Setelah mendapatkan perawatan, Cut Nyak Dien sembuh dari penyakit yang menggerogotinya selama ini. Sayangnya, ia kembali diasingkan ke Sumedang karena dianggap dapat memberikan pengaruh yang kuat bagi masyarakat Aceh. Pengasingannya yang kedua ini sampai ia menghembuskan nafas terakhirnya pada tanggal 6 November 1908. Ia kemudian dimakamkan di Gunung Puyuh, Sumedang. Makamnya di Sumedang kemudian baru ditemukan pada tahun 1959 setelah dilakukannya pencarian atas permintaan Ali Hasan yang pada saat itu menjabat sebagai Gubernur Aceh. Atas semua jasanya, ia diberikan gelar Pahlawan Nasional pada tahun 1964.

3. Laksamana Malayahati

Laksamana Malayahati merupakan pejuang perempuan dari tanah Aceh. Ia berasal dari Kesultanan Aceh. Ayahnya bernama Laksamana Mahmud Syah sementara kakeknya adalah Laksamana Muhammad Said Syah yang merupakan anak dari Sultan Salahuddin Syah. Sultan Salahuddin Syah pernah memegang kekuasaan pada tahun 1530-1539 Masehi dan merupakan anak dari seorang pendiri kerajaan Aceh Darussalam yaknu Sultan Ibrahim Ali Mughayat Syah.
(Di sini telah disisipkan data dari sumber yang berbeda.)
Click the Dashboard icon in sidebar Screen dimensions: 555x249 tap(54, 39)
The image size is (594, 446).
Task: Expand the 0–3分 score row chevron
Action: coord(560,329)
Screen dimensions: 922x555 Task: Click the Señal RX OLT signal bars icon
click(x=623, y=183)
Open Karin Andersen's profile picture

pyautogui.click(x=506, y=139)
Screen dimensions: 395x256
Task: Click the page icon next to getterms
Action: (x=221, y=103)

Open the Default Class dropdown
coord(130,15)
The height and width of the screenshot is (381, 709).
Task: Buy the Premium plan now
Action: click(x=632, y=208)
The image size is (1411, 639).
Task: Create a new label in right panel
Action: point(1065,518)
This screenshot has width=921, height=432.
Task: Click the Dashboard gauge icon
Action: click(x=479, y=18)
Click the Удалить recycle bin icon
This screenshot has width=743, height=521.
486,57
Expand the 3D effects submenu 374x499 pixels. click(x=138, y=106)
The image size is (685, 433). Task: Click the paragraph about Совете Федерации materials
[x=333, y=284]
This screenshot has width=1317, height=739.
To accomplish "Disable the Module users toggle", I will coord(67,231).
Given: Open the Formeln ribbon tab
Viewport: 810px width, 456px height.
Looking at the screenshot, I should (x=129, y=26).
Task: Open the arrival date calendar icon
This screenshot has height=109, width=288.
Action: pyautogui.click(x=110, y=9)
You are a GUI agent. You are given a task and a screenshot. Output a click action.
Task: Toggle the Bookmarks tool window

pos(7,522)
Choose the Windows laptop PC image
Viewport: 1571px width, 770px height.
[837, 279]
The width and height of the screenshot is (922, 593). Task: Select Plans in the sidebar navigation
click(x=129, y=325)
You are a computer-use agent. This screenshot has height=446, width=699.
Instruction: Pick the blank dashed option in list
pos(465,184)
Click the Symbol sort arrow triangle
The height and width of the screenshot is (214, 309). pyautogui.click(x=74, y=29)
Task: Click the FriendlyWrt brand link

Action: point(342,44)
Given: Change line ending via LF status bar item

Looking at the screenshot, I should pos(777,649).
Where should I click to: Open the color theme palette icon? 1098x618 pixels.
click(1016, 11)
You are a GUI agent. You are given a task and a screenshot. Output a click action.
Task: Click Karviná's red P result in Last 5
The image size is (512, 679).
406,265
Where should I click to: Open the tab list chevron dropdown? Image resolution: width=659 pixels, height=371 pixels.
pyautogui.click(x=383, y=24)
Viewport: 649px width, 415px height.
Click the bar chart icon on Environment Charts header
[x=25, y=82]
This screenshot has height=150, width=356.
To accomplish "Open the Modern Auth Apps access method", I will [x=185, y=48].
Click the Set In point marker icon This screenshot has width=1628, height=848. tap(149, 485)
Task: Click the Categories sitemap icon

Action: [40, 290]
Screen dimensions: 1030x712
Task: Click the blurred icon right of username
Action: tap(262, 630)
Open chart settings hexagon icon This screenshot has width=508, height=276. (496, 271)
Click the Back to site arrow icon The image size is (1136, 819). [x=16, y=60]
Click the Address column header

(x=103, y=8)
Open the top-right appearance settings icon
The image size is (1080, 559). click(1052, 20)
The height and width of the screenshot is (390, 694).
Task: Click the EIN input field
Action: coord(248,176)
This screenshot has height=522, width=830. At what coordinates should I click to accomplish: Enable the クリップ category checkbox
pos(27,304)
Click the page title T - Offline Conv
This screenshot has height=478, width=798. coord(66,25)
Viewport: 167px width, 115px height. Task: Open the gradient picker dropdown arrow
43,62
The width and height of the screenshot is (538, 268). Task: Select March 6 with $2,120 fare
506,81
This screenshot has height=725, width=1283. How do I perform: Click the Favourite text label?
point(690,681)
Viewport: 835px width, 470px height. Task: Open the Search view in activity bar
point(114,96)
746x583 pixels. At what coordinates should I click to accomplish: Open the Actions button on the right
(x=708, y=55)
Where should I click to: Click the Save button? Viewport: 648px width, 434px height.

Meskipun terlahir dari darah sultan, tak membuat Malahayati berdiam diri di kesultanan. Sama seperti ayah dan kakeknya, ia turut memerjuangkan kemerdekaan. Ia bahkan pernah menjadi Kepala Barisan Pengawal Istana Panglima Rahasia dan Panglima Protokol Pemerintah dari Sultan Saidil Mukammil Alauddin Riayat Syah IV. Tidak hanya itu, pada tanggal 11 September 1599, ia pernah memimpin sekitar 2000 orang pasukan Inong Balee atau janda pahlawan yang gugur. Saat itu, pasukan tersebut dipersiapkan untuk melawan kapal serta benteng milik Belanda.

Pada pertempuran tersebut, ia berhasil membunuh seorang Cornelis de Houtman dalam pertempuran satu lawan satu di geladak kapal. Oleh sebab inilah, ia diberi gelar Laksamana karena keberaniannya dalam melawan dan membunuh salah seorang pemimpin Belanda. Atas semua jasa yang telah diberikannya, ia diberi gelar Pahlawan Nasional pada tanggal 6 November 2017. Selain itu, namanya pun diabadikan dalam berbagai nama tempat seperti pelabuhan yang ada di Teluk Krueng Raya, kapal perang Fregat kelas Fatahillah miliknya TNI AL, Universitas di Bandar Lampung dan masih banyak lagi.

4. Cut Nyak Meutia

Perempuan hebat selanjutnya yang berasal dari tanah rancong ini adalah Cut Nyak Meutia. Ia merupakan salah seorang peminpin yang melakukan perlawanan kepada penjajah di Aceh Utara. Sama seperti Cut Nyak Dien, ia juga melanjutkan perjuangan suaminya yang bernama Teuku Cik Tunong. Ia beserta suami keduanya yakni Pang Naggroe berjuang untuk melawan penjajah. Sayangnya, keduanya gugur pada tanggal 16 september 1910. Cut Nyak Meutia, terlibat dalam bentrokan dengan pasukan Marsoses di Alue Kurieng dan menyebabkan dirinya gugur. Atas semua jasa yang telah diberikannya, ia diberi gelar Pahlawan Nasional pada tahun 1964.

5. Sultan Iskandar Muda

Sultan Iskandar Muda merupakan seorang Raja yang terkenal karena dapat membawa Aceh pada puncak keemasan. Sultan Iskandar Muda lahir pada tahun 1593. Pada masa pemerintahannya sekitar tahun 1607-1636, Aceh dapat menguasai Sumatera bahkan hingga sebagian Malausia seperti wilayah Johor dan Kedah. Tidak hanya itu, saat itu Aceh melakukan perlawanan kepasa Portugis yang ada di Malaka.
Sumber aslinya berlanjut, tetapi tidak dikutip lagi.